Ainsi Louis XI, qui croyait avoir à se louer de leur zèle et de leur dévouement, n'omit point de les récompenser. Outre l'abolition de l'impôt sur les denrées déjà octroyée en août, le roi les exempta de l'arrière-ban, du logement des gens de guerre, d'avoir à plaider hors de Paris, immunités alors précieuses. Donner aux Parisiens, comme il le tit aussi, le droit d'acquérir et de posséder noblement des fiefs nobles, c'était en quelque sorte les anoblir tous. Ce même mois « les sergents du parlouer aux bourgeois et de la marchandise à Paris » (tribunal du commerce d'alors) sont pour les privilèges assimilés aux archers et arbalétriers de la capitale. Enfin les Parisiens obtinrent une charte de privilèges.

Ensuite le roi procéda à plusieurs graves mutations. Le 9 novembre les sceaux furent rendus à l'ancien chancelier Guillaume Juvénal des Ursins, qui l'était à l'époque de la mort de Charles VII. Guillaume des Ursins, baron de Traînel, présida en cette année 1465 les états assemblés en Normandie[44], et il était le frère de l'archevêque de Reims, consécrateur de Louis XI. Celui-ci était lui-même le neuvième enfant de cette noble famille des Ursins, l'une des plus nombreuses du XVe siècle. On sait que le savant prélat Jean Juvénal a écrit la vie de Charles VI. Pierre de Morvilliers reçut un dédommagement pécuniaire, mais il se retira auprès de Monsieur, frère du roi.

## Données de l'exercice

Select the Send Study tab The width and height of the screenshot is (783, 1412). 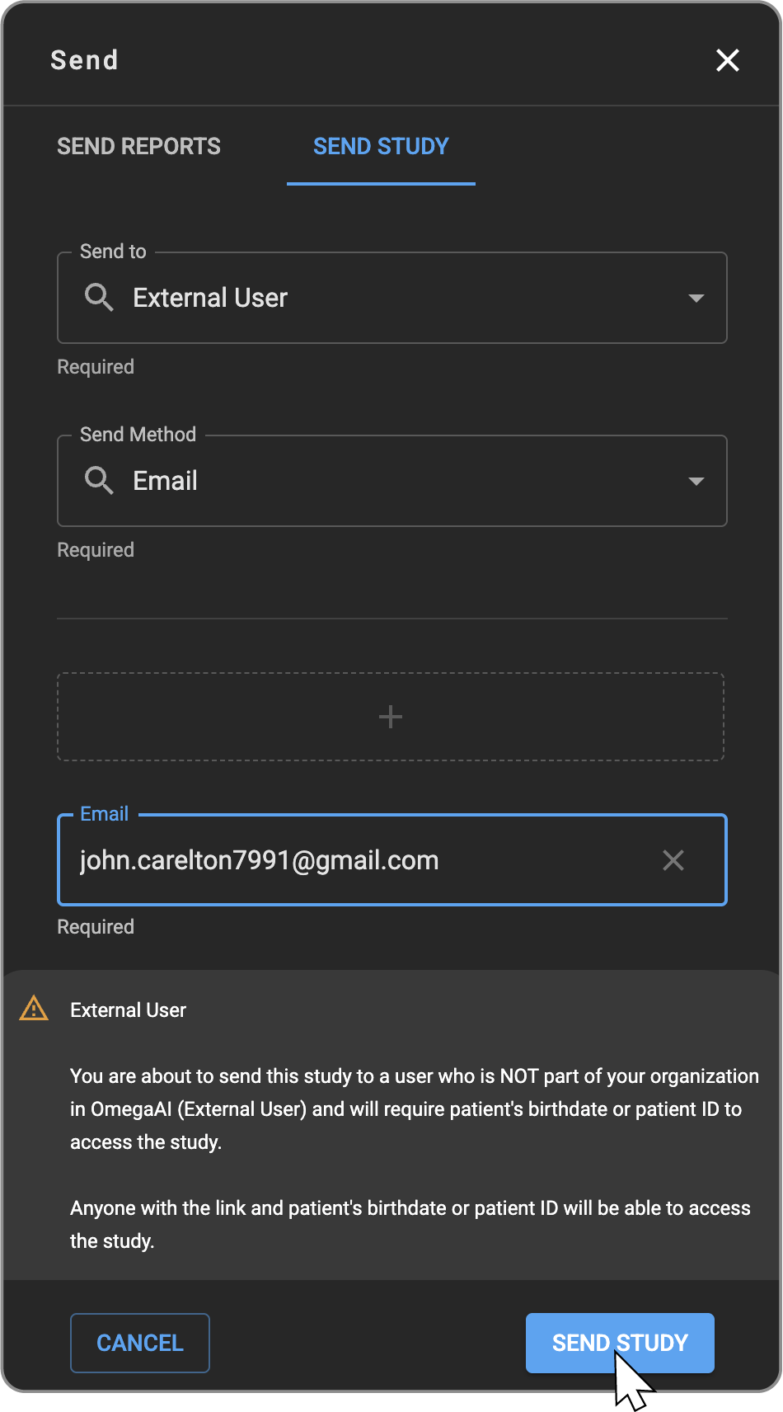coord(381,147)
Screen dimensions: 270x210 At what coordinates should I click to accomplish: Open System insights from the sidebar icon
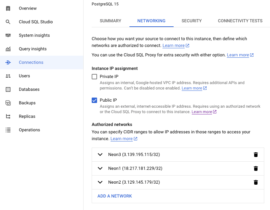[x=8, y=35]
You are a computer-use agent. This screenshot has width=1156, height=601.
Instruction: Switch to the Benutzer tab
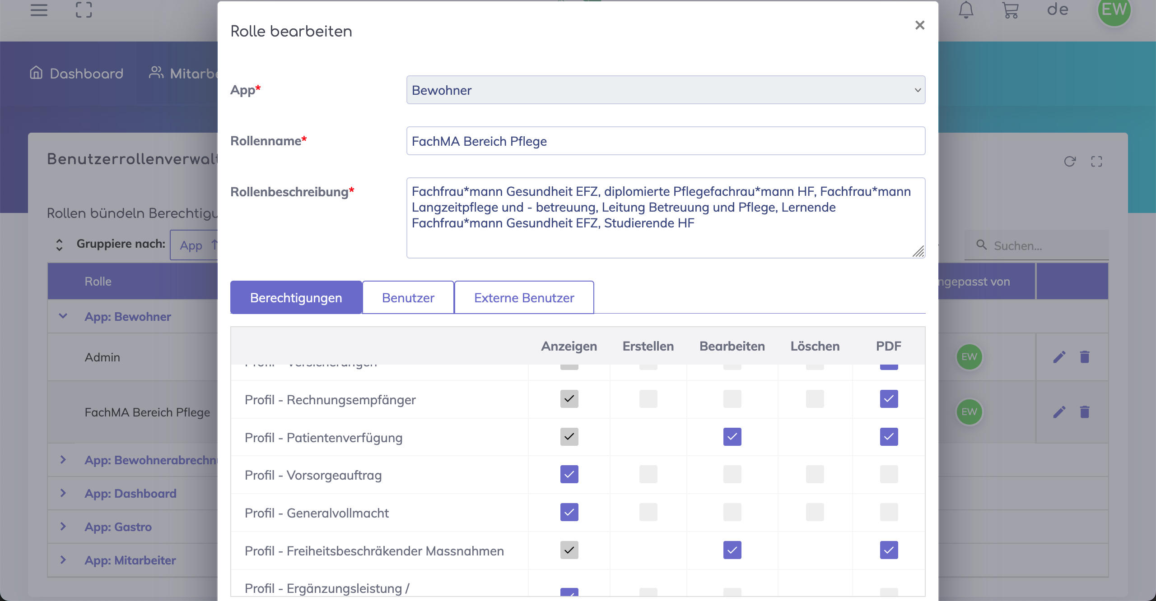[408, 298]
==
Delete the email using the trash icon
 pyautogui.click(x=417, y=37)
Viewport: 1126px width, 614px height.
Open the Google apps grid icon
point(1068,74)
...
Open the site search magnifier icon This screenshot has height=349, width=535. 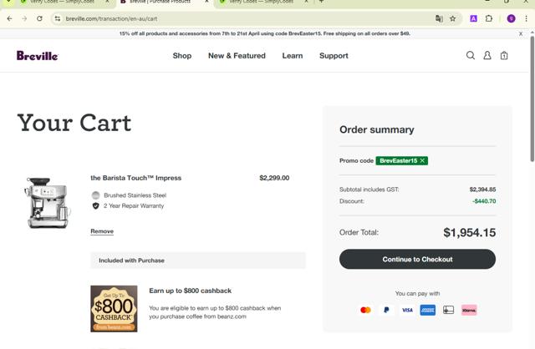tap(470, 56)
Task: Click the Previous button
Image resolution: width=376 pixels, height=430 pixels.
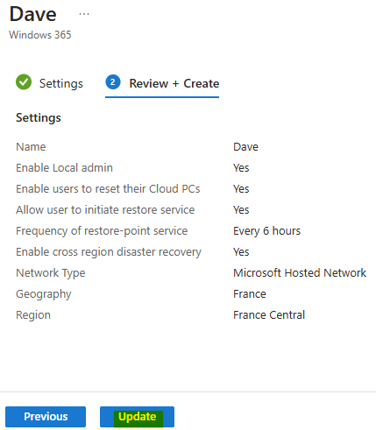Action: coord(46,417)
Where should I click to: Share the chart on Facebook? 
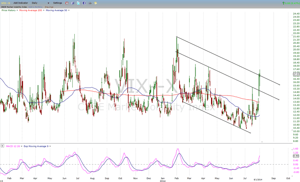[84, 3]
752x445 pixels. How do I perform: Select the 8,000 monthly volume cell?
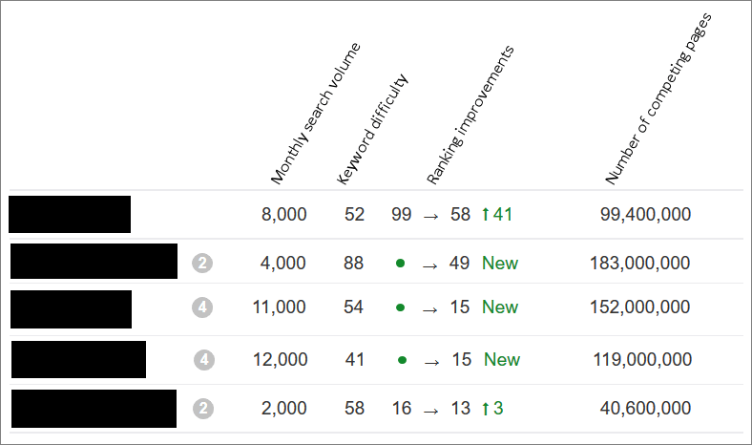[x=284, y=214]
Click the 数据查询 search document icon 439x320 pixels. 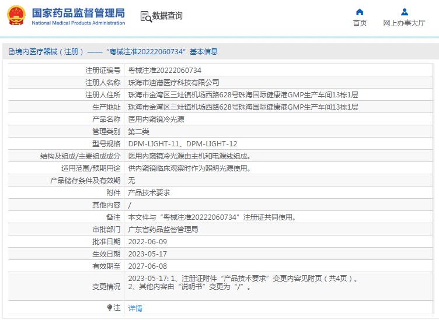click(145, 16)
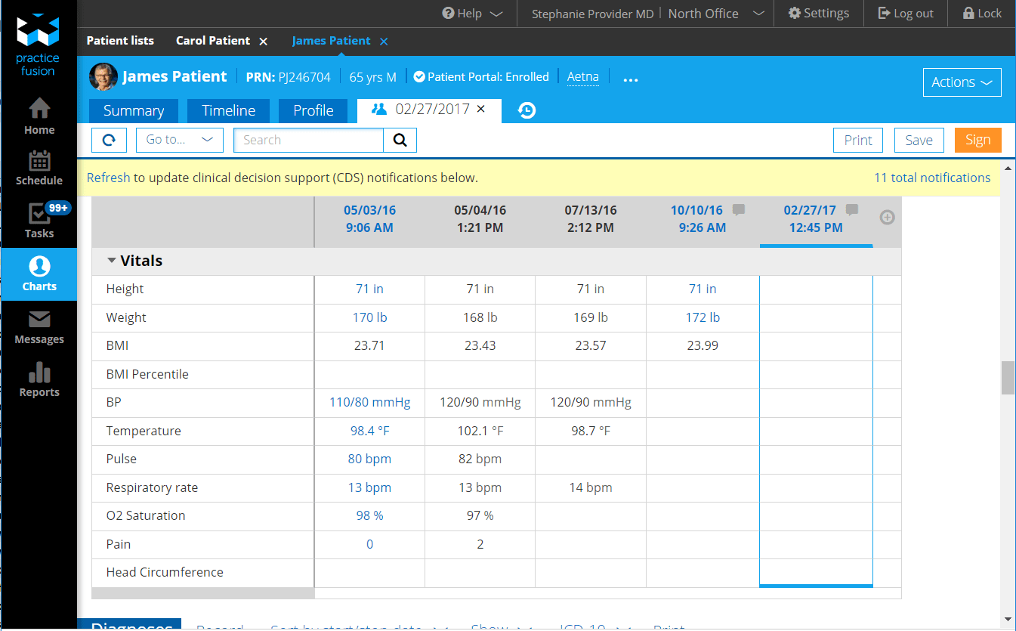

## Travail demandé
A - Traduisez en anglais la phrase suivante de l'extrait sur Louis XI : « Pierre de Morvilliers reçut un dédommagement pécuniaire, mais il se retira auprès de Monsieur, frère du roi. »
B - Relevez toutes les lignes des enregistrements qui contiennent la chaîne « should », en tenant compte de la casse.

## Résultats par tâche
A - Pierre de Morvilliers received monetary compensation, but he withdrew to the side of Monsieur, the king's brother.

B -
Screen dimensions: 270x210 At what coordinates should I click to accomplish: Open System insights from the sidebar icon
Where should I click to: Share the chart on Facebook? 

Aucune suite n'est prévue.